Collected data:

******************************

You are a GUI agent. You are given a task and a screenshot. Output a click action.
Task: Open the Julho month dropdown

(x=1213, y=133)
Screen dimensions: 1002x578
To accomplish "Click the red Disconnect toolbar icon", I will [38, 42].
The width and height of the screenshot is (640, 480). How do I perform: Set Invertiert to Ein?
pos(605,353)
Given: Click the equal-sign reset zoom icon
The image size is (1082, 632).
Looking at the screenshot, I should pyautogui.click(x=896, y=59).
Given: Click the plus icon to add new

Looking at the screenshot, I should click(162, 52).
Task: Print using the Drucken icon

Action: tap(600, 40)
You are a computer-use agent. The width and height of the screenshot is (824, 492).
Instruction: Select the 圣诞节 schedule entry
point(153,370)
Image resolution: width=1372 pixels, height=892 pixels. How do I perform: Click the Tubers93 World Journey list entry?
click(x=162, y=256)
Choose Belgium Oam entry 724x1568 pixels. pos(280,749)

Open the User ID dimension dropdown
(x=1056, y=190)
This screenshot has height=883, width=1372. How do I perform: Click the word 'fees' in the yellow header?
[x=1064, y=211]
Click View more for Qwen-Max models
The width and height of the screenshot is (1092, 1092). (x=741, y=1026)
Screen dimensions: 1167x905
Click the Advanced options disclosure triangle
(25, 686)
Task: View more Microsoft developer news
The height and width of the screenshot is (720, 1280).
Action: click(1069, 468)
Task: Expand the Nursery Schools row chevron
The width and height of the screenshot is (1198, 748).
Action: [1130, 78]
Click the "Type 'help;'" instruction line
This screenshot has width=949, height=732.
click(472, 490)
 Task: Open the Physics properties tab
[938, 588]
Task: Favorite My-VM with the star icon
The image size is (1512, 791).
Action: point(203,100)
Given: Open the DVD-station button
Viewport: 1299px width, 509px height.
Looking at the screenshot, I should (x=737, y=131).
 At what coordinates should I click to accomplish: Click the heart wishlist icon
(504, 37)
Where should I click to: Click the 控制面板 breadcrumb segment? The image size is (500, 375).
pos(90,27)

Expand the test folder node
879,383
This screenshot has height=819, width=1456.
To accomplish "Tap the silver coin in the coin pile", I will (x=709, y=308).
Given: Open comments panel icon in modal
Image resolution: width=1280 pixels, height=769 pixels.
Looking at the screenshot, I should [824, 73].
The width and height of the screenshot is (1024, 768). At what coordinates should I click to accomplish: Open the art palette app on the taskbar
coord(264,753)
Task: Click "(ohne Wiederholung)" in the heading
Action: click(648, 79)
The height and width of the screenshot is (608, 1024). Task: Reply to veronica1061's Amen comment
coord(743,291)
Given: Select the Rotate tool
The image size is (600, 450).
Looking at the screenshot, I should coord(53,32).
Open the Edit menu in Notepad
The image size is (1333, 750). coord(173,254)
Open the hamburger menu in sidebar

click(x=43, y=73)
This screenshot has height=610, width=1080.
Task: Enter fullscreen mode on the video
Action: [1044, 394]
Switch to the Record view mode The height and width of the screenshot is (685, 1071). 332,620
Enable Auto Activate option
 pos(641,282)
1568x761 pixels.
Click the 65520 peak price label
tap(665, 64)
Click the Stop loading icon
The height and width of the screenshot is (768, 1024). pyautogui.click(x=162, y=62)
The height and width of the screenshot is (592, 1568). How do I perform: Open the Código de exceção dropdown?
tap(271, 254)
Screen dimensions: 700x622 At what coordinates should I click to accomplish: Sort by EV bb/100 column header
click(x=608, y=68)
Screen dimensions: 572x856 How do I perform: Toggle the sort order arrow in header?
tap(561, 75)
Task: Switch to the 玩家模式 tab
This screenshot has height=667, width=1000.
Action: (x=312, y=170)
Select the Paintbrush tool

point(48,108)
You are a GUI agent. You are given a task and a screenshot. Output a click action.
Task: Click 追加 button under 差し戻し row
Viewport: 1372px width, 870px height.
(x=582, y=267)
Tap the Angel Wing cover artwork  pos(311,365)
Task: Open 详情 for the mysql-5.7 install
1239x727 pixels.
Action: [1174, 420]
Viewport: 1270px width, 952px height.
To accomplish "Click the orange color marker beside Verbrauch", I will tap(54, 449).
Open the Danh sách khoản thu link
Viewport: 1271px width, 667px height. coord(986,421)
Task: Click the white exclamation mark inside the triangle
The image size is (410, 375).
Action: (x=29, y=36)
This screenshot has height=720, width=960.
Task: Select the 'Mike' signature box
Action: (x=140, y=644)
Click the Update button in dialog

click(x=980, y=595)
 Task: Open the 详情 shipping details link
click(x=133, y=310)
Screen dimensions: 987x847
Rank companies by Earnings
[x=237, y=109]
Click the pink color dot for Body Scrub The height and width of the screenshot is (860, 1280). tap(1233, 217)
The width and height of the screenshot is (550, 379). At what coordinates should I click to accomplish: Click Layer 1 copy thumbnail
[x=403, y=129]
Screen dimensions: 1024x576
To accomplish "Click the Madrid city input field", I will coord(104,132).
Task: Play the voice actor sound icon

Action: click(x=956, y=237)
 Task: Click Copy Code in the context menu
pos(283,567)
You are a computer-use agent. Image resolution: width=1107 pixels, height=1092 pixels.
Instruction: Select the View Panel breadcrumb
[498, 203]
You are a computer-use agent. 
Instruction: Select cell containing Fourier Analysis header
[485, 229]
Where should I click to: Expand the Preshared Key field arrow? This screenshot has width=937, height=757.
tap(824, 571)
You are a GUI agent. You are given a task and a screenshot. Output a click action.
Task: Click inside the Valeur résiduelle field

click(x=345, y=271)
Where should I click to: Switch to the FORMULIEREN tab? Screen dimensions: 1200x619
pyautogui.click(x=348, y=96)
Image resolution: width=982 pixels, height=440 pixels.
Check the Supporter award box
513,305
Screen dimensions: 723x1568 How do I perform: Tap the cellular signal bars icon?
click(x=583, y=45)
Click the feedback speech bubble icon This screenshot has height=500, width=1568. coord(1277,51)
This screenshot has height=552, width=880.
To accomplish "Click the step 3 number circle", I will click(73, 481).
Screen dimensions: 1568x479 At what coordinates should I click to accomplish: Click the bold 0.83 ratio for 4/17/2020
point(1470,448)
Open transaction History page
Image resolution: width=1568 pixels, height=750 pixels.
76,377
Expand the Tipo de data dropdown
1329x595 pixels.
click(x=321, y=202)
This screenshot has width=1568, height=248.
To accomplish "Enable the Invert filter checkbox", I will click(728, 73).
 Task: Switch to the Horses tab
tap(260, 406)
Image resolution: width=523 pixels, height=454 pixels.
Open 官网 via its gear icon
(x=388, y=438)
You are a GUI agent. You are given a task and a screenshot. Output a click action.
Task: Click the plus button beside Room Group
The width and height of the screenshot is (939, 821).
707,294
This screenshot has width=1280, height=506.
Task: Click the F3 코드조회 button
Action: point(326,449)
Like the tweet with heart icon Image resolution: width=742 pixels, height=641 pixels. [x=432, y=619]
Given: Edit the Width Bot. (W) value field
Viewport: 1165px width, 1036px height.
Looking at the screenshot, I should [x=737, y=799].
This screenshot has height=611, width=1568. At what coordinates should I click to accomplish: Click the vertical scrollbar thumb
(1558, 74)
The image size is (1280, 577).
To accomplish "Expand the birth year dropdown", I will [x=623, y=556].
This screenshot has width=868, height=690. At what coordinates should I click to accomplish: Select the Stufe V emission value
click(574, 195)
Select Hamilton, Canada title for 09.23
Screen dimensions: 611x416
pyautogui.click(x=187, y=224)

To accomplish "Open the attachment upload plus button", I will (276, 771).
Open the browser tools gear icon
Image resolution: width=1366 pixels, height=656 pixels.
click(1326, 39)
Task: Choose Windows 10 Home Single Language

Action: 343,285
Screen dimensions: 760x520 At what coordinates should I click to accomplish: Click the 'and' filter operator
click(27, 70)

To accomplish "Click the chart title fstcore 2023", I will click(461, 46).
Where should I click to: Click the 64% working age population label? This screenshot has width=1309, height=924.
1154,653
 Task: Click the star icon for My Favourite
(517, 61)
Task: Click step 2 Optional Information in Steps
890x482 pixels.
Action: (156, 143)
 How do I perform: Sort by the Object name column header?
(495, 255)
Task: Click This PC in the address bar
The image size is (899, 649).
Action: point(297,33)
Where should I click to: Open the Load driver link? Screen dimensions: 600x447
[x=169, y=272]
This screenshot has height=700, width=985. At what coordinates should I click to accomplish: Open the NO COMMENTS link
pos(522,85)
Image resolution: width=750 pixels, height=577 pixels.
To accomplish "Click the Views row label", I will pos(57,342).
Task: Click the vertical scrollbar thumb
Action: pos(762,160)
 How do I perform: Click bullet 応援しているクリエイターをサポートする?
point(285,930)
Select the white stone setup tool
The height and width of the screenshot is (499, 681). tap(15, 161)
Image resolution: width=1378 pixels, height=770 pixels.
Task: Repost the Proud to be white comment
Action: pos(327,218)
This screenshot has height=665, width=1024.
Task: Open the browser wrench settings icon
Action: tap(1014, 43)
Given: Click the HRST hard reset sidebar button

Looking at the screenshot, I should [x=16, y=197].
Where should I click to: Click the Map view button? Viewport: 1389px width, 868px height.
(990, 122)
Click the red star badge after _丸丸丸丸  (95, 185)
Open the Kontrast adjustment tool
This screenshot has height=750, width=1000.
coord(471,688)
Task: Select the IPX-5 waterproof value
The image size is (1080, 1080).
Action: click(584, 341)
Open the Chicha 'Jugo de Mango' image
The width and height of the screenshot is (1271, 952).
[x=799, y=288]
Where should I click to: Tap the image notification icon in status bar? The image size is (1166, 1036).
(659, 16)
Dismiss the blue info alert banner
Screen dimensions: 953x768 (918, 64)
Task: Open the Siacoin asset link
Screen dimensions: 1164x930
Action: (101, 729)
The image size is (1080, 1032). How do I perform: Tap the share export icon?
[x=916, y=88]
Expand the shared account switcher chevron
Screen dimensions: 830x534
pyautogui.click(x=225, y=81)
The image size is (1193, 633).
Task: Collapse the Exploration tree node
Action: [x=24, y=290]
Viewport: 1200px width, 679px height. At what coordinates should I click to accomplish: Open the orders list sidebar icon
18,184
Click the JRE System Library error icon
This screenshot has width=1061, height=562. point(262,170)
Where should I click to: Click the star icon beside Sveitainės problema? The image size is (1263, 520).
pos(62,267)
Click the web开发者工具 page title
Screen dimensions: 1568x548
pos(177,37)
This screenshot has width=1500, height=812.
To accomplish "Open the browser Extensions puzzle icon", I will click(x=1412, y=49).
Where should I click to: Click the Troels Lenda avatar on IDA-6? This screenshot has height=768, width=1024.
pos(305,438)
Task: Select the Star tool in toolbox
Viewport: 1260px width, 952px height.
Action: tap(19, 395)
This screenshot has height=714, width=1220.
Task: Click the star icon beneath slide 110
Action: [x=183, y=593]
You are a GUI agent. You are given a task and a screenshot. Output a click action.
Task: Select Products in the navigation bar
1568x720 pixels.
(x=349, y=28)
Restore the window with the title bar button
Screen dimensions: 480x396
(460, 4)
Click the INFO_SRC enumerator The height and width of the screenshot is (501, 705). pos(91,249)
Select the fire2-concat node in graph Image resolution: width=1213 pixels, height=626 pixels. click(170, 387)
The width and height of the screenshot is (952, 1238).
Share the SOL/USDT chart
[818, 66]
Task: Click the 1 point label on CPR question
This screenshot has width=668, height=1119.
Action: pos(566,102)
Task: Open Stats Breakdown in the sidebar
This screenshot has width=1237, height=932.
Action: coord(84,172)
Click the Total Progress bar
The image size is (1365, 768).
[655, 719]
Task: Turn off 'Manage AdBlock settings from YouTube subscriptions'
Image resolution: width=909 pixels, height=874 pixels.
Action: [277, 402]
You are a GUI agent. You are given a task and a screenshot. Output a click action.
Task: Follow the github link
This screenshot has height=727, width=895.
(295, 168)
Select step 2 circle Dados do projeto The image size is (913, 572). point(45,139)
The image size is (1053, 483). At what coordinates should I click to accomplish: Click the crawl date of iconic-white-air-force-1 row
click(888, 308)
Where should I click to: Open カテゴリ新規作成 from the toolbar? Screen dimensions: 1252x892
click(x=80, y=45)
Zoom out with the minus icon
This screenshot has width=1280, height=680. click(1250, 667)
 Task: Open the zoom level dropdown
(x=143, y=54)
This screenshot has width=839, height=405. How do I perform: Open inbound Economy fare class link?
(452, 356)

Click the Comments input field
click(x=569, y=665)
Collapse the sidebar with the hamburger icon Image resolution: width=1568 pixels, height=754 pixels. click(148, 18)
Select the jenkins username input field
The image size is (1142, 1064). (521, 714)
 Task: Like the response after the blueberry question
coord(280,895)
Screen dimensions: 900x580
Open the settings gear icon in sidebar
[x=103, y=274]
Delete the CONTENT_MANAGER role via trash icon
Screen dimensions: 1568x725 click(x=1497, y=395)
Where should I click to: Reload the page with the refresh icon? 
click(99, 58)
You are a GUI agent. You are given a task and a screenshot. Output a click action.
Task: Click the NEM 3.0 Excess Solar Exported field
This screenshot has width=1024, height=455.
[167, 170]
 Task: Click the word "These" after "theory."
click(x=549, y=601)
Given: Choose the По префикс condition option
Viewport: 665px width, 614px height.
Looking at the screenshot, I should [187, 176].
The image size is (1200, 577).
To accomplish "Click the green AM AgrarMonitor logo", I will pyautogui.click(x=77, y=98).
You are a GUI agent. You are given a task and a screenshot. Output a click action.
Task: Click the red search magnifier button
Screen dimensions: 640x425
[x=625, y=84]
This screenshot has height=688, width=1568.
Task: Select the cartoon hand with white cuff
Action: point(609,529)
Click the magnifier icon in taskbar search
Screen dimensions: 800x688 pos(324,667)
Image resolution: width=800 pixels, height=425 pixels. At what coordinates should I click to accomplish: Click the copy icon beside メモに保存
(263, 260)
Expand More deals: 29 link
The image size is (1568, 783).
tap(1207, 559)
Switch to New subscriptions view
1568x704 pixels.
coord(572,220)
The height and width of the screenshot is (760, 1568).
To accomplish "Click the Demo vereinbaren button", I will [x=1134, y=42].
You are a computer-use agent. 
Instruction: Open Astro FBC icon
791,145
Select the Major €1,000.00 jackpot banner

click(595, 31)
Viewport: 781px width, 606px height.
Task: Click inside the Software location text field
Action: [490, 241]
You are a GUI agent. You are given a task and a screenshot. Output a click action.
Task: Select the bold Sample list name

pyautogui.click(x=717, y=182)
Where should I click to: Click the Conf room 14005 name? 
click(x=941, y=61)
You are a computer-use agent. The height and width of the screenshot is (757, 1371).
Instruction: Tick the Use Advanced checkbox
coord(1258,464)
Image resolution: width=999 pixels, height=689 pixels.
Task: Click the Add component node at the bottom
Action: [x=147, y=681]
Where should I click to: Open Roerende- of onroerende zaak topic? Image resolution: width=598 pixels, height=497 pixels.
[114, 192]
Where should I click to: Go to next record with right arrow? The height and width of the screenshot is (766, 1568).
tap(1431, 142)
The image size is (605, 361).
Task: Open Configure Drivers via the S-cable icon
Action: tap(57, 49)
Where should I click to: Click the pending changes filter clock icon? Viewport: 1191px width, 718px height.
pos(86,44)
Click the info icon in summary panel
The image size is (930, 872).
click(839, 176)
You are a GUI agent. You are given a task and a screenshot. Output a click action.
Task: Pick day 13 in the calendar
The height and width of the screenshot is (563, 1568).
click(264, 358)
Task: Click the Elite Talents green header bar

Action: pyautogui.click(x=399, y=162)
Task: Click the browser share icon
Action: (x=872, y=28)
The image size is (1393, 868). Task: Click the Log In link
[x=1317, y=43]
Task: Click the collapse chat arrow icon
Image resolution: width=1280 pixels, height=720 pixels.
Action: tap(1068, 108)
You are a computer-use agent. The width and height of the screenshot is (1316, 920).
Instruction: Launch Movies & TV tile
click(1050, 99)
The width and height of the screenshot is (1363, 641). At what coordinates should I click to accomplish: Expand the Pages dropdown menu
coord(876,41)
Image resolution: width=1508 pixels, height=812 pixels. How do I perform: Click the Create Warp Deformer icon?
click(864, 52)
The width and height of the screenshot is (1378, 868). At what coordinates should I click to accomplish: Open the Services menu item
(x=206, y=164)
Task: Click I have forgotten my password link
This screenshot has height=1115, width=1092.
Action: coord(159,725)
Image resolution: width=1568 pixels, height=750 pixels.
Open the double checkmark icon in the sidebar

******************************

Your response should contain each line of the entries above that holds the string "circle".

To accomplish "Click the step 3 number circle", I will click(73, 481).
Select step 2 circle Dados do projeto The image size is (913, 572). point(45,139)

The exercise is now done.